The H-1B Technical Skills Training Program was designed to help U.S. workers acquire the technical skills for occupations that are in demand and being filled by foreign workers holding H-1B visas. USDOL awarded the REB $2,372,522, for the period November 15, 2000 through November 14, 2002, to train semi-skilled incumbent workers of Lucent Technologies and AMETEK Aerospace to meet corporate needs for at least 430 skilled electrical/electronic technicians, testers and engineers.

AUDIT RESULTS

As of December 31, 2001, the REB had implemented a training project that served the target population. Additionally, the REB reported outlays in accordance with applicable Federal regulations and cost principles.

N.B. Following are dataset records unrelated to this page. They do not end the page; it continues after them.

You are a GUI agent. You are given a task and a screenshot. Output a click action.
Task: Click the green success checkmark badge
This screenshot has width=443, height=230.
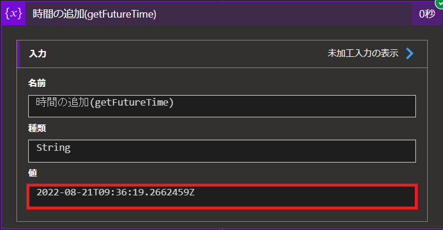(439, 4)
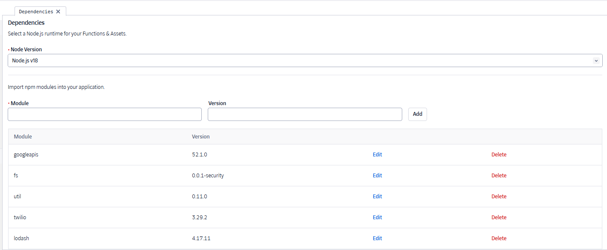
Task: Open the Node Version dropdown chevron
Action: coord(596,61)
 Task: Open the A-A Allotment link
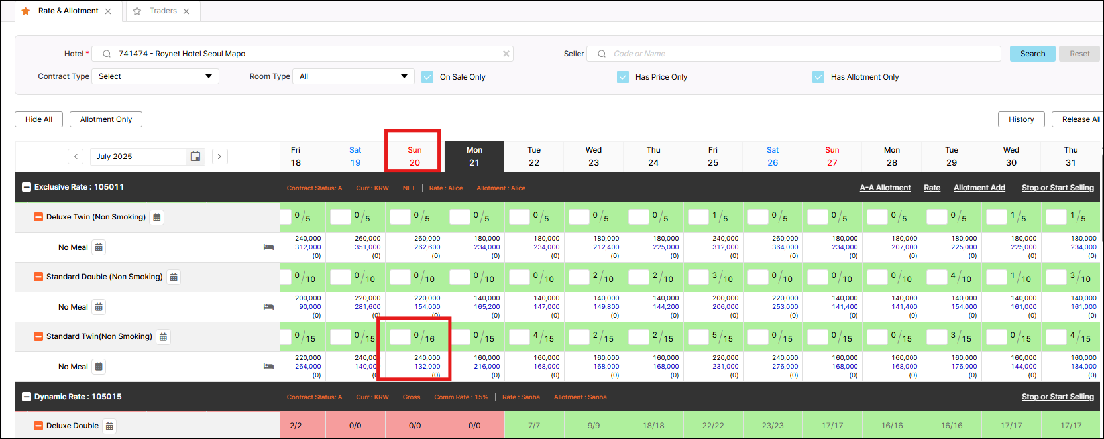[885, 188]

However, the project was adversely affected when Lucent, the predominant corporate partner, decided to outsource its work to contractors and lay off Lucent workers in June 2001. In response, the grant was modified in November 2001, and the REB refocused the project to include laid off Lucent employees and provide more-transferable credentials. Nevertheless, the REB needs to make additional changes to fully meet outcome goals and ensure sustainability.

Outcome Goals

  • There were no wage gains and promotions because Lucent had eliminated the career level jobs. Also, AMETEK participants had not progressed far enough in the training program to achieve wage gains and promotions.

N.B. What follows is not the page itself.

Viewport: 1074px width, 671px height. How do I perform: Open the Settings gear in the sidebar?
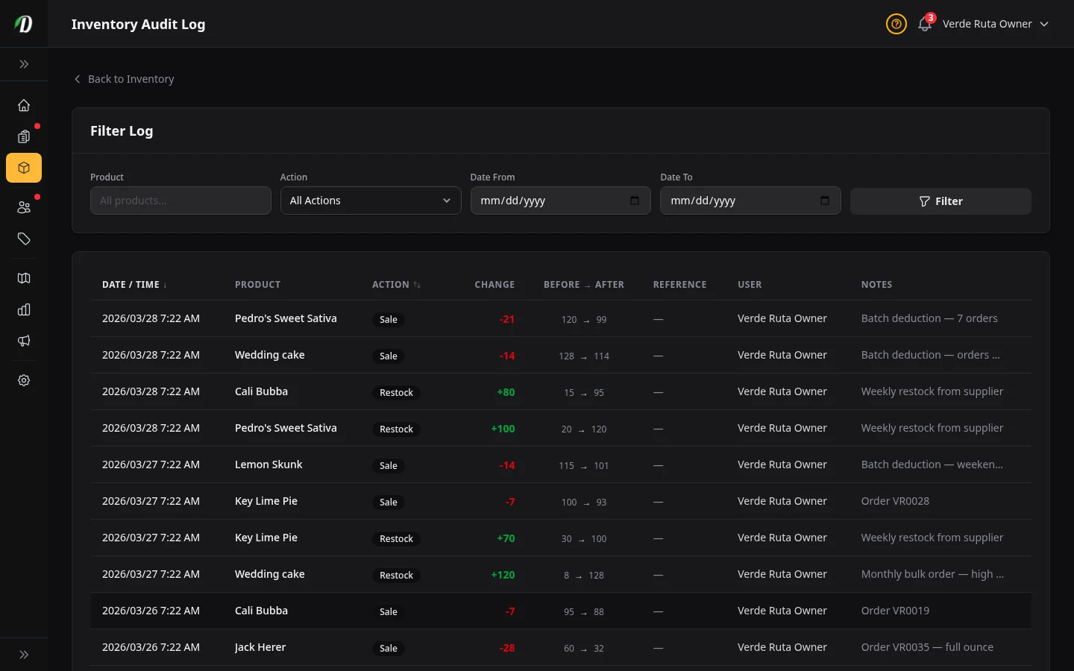click(23, 380)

  • While the REB was meeting enrollment goals, the project was not meeting goals for completion and credential attainment. Lucent layoffs were responsible for 53 percent of the participants dropping out (172 of 324) of the certificate training before completion and for 57 percent of training completers (80 of 141) not taking the exam to attain the Lucent tester certificate. Because AMETEK's training was delayed, no participants had completed the certificate training or enrolled in the associate degree training.

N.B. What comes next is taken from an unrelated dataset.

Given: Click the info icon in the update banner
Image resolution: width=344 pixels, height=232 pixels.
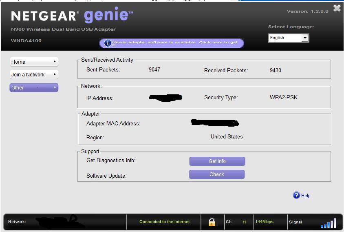Looking at the screenshot, I should coord(108,43).
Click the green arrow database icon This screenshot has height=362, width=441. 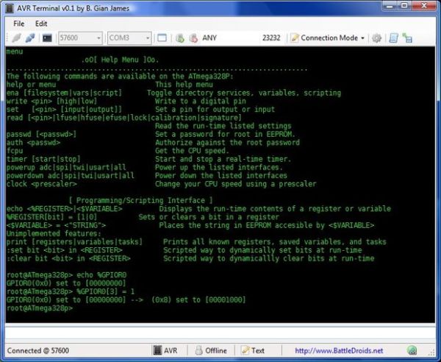(x=180, y=38)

  • To address the affects of Lucent's downsizing, the grant modification expanded the target group of incumbent workers to include recently laid off workers. However, the grant modification did not similarly modify outcome goals to more relevant outcomes, such as placements, replacement wages and job retention.

Sustainability

  • The grant relied on corporate resources to ensure training continued after the grant ended. Project sustainability became doubtful when Lucent, the predominate corporate partner, laid off most of the Merrimack Valley work force and eliminated Electrical/Electronic Engineering Occupations (E3O) career ladder jobs.

REB'S RESPONSE TO DRAFT REPORT

In response to our draft report, the Executive Director of the REB stated that REB officials were in substantial agreement with our findings. The Executive Director also noted the difficult and unforeseen circumstances of plant layoffs and the eventual plant closing and stated that she believes the project continues to meet both the obligations and the intent of its grant.

Excerpts of REB's response to the draft report have been incorporated into appropriate sections of the report. The response is included in its entirety as an Appendix.

RECOMMENDATIONS

We recommend the Assistant Secretary for Employment and Training ensures that the REB addresses issues regarding project sustainability, and develops appropriate outcome measures to fully evaluate the changed program.